柊あおい先生の作品名は字面も語感も素敵です。
長すぎず、短すぎず印象的で忘れることが出来ない、綺麗な作品名をつけるセンスは抜群です。
『乙女ごころ夢ごころ』は夏祭りの縁日で、下駄の鼻緒が切れたヒロイン千帆が男性に鼻緒を直してもらう場面があるのですが、そこでヒロインがその時のことを、樋口一葉の『たけくらべ』みたい、と思うのです。
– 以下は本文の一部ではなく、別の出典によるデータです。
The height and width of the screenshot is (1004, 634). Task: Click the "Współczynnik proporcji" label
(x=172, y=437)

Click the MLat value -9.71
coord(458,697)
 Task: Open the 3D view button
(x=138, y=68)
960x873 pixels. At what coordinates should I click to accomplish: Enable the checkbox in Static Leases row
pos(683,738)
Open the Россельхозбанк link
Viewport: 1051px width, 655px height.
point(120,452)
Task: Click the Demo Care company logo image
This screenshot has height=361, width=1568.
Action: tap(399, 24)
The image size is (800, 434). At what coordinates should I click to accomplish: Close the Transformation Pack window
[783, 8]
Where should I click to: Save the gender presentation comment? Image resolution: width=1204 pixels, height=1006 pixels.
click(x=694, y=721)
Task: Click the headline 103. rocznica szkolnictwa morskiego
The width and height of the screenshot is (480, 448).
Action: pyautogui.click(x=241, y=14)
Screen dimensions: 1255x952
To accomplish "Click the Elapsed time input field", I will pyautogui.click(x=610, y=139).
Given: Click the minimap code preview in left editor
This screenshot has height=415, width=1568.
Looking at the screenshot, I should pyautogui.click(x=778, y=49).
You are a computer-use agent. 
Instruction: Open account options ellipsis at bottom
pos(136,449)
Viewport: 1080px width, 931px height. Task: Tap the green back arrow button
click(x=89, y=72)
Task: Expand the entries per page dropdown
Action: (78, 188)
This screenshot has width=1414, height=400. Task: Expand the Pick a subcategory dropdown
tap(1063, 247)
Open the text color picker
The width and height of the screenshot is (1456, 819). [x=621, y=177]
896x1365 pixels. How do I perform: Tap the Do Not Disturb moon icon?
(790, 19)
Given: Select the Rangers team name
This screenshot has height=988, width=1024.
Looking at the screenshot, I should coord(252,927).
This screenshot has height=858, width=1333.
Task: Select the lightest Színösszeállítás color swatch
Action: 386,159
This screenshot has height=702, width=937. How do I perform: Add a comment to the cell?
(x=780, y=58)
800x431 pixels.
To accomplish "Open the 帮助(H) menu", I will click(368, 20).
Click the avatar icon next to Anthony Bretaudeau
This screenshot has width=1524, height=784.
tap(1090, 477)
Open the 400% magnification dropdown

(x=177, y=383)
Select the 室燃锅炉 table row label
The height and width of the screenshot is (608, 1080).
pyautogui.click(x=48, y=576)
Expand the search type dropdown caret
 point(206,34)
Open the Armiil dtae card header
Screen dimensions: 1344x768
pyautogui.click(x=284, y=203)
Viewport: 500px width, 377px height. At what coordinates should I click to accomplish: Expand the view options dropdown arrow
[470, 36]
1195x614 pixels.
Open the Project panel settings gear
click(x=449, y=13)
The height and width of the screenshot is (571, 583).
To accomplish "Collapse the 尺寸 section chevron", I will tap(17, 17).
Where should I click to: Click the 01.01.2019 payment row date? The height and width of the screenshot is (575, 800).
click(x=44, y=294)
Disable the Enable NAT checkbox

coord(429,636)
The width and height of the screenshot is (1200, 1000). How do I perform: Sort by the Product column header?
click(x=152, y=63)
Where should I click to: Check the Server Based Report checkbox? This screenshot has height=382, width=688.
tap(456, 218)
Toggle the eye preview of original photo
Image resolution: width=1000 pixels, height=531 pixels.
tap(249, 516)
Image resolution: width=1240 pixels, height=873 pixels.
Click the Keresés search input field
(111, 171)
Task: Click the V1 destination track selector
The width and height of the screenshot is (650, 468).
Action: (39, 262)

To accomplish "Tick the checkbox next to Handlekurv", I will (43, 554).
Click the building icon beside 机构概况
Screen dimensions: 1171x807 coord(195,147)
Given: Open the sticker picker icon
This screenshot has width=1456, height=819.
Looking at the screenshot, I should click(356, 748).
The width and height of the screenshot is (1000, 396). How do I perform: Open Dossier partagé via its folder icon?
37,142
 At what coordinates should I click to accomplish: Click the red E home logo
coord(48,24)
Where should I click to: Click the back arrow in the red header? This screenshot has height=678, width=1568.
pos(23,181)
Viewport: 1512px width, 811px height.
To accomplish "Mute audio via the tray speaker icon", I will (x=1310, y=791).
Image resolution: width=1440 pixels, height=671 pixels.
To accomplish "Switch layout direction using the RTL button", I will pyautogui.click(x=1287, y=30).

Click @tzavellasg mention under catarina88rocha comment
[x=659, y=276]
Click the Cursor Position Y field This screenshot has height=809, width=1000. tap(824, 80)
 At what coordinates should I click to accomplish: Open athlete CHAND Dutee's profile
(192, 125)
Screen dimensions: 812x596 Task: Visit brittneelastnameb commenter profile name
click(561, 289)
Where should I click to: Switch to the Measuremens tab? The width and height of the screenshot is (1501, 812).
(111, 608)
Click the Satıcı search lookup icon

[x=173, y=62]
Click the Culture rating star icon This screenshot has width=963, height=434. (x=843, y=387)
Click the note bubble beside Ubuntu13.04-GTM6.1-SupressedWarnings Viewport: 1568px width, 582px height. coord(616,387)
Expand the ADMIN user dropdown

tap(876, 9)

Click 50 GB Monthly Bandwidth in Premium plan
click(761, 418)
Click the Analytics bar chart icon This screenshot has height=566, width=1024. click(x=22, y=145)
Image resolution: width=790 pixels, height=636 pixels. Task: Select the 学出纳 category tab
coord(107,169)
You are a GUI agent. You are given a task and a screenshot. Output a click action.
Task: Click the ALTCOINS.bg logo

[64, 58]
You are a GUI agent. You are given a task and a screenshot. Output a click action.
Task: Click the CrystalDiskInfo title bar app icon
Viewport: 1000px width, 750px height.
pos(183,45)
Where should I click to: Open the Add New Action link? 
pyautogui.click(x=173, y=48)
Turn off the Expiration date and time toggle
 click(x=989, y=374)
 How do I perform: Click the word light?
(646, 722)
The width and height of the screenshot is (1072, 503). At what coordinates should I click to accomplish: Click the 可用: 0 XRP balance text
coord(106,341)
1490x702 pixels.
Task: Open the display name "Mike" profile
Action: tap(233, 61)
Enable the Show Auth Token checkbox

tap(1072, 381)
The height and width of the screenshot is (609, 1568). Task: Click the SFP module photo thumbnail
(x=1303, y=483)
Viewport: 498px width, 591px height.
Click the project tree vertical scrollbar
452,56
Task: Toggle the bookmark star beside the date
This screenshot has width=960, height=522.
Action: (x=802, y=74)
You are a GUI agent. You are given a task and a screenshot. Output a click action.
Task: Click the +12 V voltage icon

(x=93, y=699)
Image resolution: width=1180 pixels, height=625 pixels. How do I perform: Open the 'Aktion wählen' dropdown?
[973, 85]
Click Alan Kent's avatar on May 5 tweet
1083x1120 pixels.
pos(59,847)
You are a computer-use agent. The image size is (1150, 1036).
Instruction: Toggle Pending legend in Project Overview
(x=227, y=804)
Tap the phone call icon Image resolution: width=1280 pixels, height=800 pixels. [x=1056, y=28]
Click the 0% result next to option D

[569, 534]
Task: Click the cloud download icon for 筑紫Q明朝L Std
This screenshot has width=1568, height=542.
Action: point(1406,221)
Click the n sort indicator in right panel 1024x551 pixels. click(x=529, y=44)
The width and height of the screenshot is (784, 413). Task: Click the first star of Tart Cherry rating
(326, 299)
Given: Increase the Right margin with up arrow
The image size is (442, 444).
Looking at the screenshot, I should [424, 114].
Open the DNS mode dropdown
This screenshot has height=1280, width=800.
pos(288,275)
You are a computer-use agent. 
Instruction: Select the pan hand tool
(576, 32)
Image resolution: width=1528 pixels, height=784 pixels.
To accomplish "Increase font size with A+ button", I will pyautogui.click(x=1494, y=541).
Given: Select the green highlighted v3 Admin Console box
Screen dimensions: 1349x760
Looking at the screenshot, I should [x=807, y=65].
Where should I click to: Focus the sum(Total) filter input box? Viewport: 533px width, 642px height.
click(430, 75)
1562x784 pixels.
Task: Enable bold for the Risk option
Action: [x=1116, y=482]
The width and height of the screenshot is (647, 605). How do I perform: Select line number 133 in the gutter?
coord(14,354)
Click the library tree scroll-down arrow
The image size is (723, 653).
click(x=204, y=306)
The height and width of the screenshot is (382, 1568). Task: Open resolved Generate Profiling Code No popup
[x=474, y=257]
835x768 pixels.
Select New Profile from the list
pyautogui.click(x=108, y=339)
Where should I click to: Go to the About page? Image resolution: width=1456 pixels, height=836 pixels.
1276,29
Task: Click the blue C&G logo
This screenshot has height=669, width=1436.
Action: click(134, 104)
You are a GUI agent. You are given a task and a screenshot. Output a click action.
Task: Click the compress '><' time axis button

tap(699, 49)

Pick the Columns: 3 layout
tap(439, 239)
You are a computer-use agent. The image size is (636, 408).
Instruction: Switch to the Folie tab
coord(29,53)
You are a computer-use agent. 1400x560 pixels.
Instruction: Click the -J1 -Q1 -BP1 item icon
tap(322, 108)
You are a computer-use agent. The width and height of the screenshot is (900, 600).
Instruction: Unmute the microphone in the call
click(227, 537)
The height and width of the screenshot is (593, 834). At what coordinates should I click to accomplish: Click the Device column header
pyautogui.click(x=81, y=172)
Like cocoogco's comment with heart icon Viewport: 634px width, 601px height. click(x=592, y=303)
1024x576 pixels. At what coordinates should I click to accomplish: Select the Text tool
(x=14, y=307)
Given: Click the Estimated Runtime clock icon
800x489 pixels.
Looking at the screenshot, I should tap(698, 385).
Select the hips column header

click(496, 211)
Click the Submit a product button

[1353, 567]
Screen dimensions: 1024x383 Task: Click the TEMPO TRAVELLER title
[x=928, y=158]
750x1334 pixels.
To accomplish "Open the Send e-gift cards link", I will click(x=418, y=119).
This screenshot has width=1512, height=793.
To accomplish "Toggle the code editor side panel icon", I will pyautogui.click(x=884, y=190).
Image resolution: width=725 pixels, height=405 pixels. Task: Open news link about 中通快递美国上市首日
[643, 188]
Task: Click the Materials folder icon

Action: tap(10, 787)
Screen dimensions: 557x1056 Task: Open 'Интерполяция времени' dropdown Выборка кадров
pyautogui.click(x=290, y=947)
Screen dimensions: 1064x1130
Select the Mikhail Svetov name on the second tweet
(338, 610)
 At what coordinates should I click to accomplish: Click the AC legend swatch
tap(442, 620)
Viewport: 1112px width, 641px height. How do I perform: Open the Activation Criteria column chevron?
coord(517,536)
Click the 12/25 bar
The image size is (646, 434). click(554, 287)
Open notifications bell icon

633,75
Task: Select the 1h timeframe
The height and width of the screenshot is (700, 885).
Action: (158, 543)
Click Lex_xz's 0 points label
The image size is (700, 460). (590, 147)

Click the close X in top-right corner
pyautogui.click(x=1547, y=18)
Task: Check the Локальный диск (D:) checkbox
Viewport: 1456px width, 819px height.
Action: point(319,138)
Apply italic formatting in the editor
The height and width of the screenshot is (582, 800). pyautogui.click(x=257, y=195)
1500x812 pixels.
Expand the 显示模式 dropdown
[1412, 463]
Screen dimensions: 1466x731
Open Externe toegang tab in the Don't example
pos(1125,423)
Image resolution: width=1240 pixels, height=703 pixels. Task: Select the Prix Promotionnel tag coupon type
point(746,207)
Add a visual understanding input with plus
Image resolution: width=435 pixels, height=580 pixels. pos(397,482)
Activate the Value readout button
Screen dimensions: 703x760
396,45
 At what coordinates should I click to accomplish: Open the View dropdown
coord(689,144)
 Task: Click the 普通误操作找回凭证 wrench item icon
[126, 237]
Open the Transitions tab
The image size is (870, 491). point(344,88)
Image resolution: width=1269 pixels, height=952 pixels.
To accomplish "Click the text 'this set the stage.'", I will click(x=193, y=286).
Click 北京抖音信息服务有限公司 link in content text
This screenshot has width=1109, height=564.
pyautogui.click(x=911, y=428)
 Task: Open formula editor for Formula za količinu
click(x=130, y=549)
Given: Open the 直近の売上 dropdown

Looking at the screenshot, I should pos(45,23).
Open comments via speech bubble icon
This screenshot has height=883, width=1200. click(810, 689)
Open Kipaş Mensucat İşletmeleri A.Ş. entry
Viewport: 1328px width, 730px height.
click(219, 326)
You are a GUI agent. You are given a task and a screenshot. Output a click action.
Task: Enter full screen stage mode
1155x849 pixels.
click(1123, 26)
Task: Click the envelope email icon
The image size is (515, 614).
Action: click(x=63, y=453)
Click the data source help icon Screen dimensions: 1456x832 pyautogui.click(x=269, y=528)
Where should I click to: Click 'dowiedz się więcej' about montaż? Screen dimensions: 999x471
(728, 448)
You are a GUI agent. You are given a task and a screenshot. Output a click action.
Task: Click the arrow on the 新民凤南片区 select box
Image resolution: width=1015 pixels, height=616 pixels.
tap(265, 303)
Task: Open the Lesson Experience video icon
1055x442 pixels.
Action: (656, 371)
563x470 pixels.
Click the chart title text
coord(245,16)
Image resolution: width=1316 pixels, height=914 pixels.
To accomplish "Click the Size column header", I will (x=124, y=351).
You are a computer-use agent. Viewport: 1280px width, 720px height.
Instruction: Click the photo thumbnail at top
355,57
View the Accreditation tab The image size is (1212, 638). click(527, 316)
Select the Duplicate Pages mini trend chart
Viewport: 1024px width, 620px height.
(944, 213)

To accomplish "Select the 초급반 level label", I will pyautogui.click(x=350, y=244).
私はこの時に初めて、樋口一葉という作家の名前を知り、同時に『たけくらべ』を知りました。
当時、小学生だった私には樋口一葉という女流作家の作品で書かれた場面を即座に思いつく千帆に知性を感じました。
話も元気と明るさがありながらも、騒がしすぎず、賑やかだったのにヒロインの空間だけ静かに時が流れるように感じる画面は、メリハリがあって読んでいて、心に染み込んできました。

この読み切りから、3ヵ月後の1985年『りぼん』12月号から『星の瞳のシルエット』が始まるのですが、この始まりも情緒があって、私の中で柊あおい先生は文学的で情緒を持つ作品を描く先生だなっていう気持ちが固まっていきました。
ロマンチックに始まって、直ぐにヒロイン香澄の親友の真里子と沙樹に落とされるのですが。

『星の瞳のシルエット』のヒロイン香澄も頭の良い子で、『耳をすませば』の雫も本が好きな子だったので、私の中で、柊あおい先生のヒロインは知的という印象が強くあります。
私が知る限り、作品名の素敵さに負けない内容が作品にあり、読んだ後に人物の感情や置かれた立場、音の言葉で出せなかった内面の感情などを、フッと考えてしまうような余韻をそっと残していきます。

可愛らしい絵で楽しい場面がありながら、どこかしらほろ苦さと知性を感じさせるところが、柊あおい先生の作品の魅力の一つだと思います。